#### Task item
Take the line that contains "Where should I click to: Select" and each one after it through the last line below, and retype them exactly. Leave out the pictures.
--- START ---
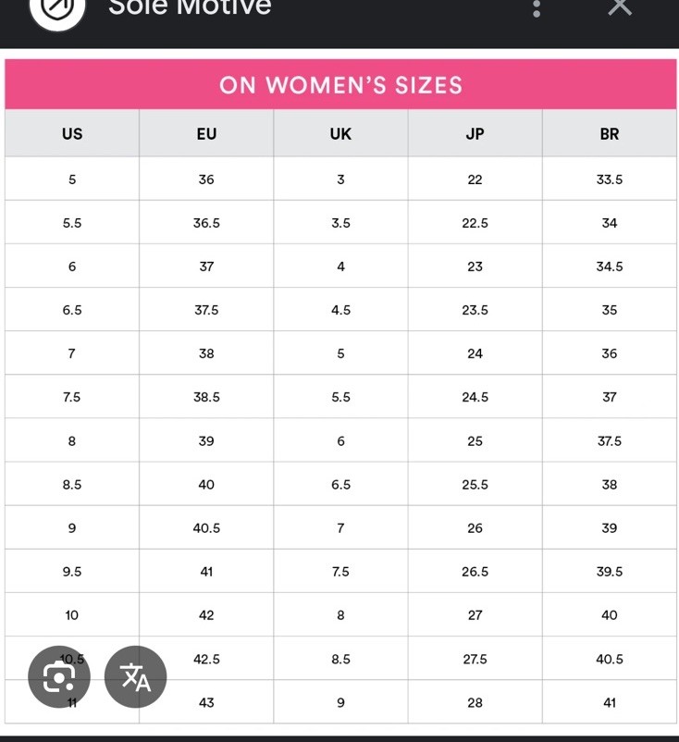Viewport: 679px width, 742px height.
Task: Select the UK column header
Action: pos(340,133)
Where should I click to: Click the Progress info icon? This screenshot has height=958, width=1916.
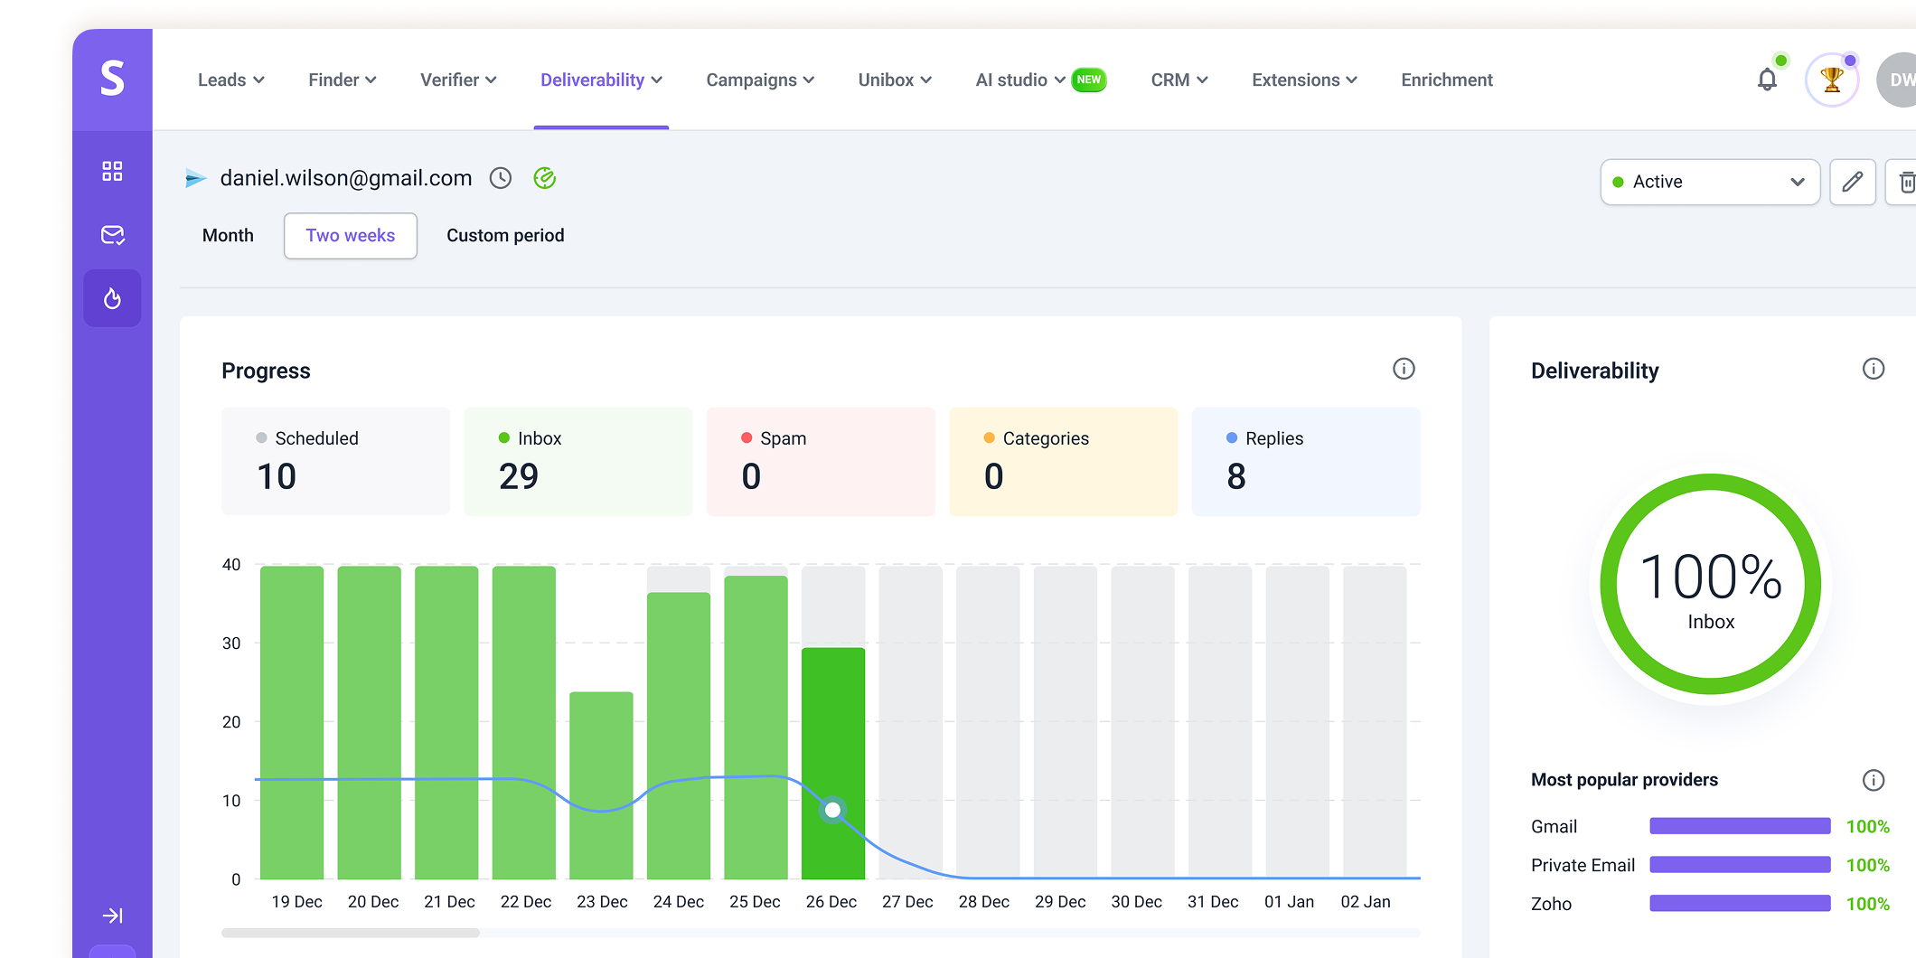[1403, 369]
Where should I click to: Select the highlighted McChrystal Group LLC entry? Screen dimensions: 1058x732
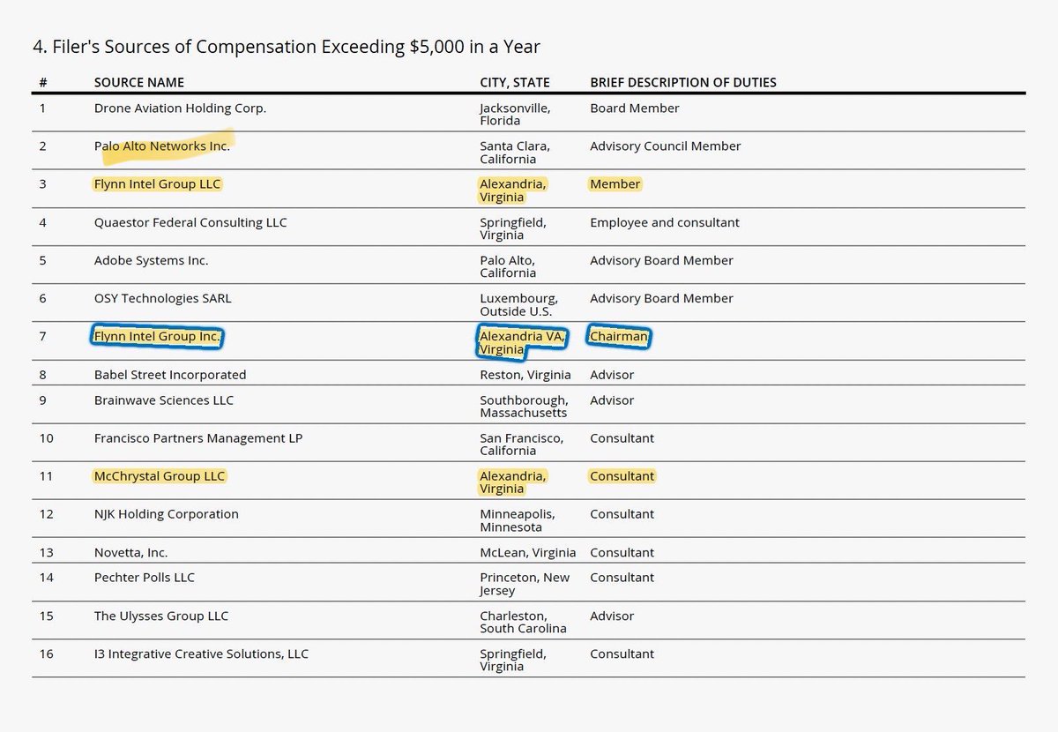[160, 476]
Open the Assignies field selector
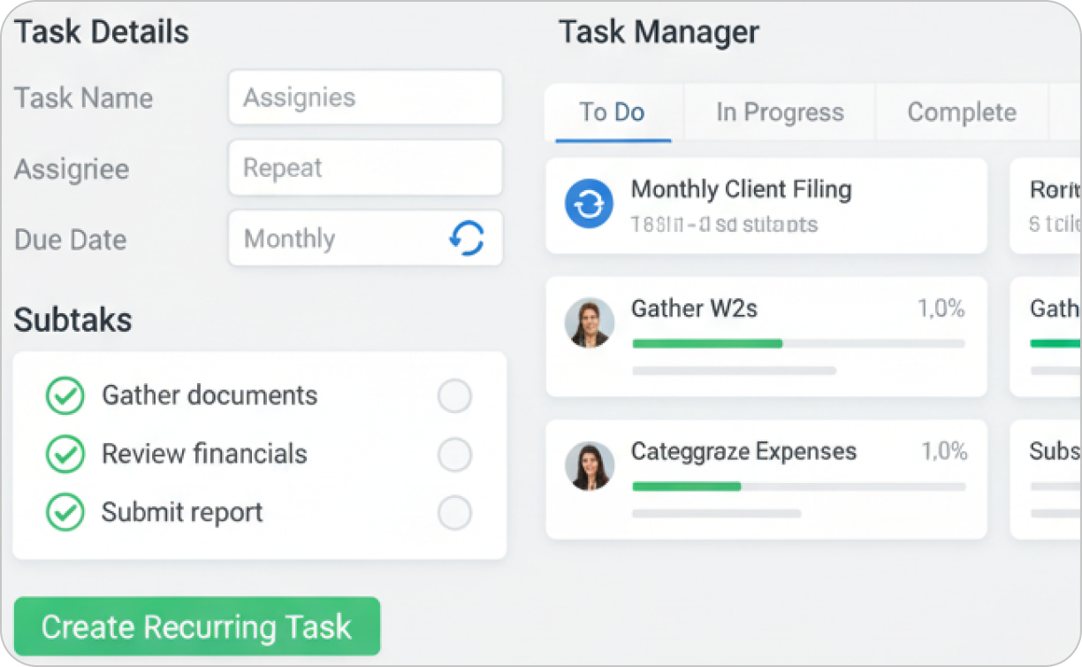The height and width of the screenshot is (667, 1082). (x=364, y=97)
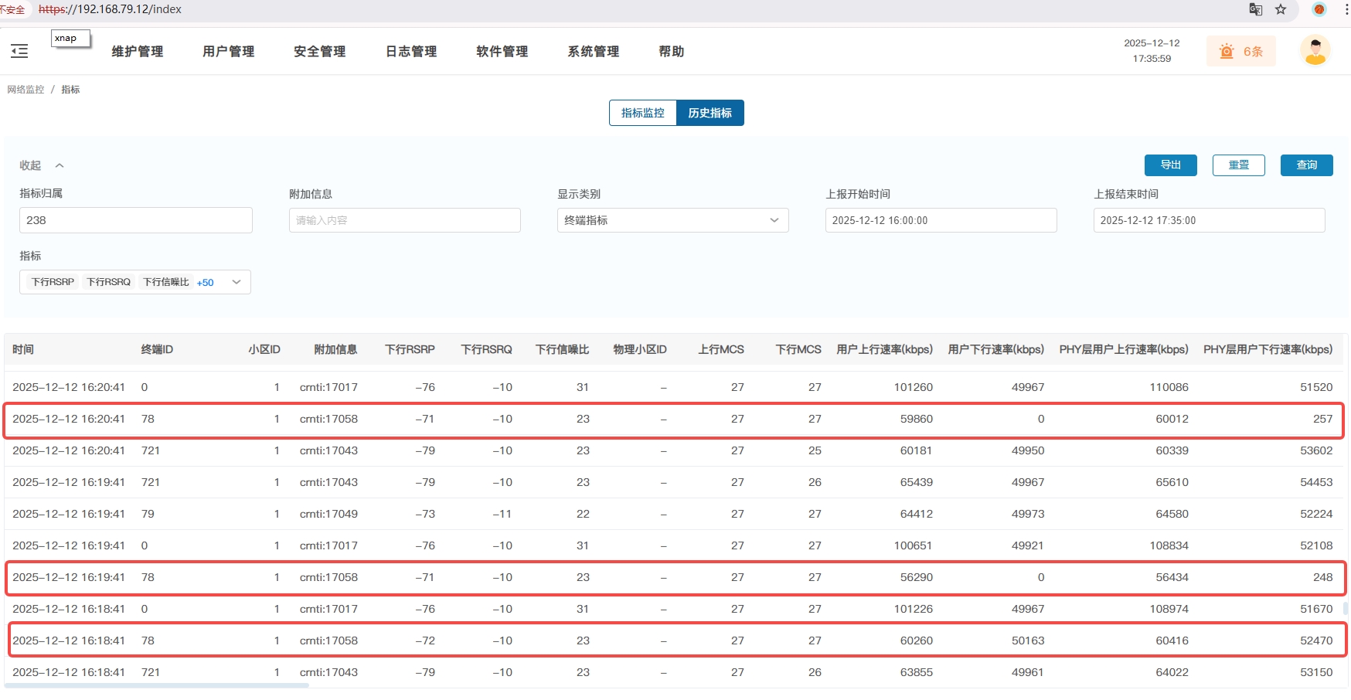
--- END ---
#### Solution
Where should I click to: Select the highlighted McChrystal Group LLC entry? Screen dimensions: 1058x732
[160, 476]
Open the Assignies field selector
The height and width of the screenshot is (667, 1082). (x=364, y=97)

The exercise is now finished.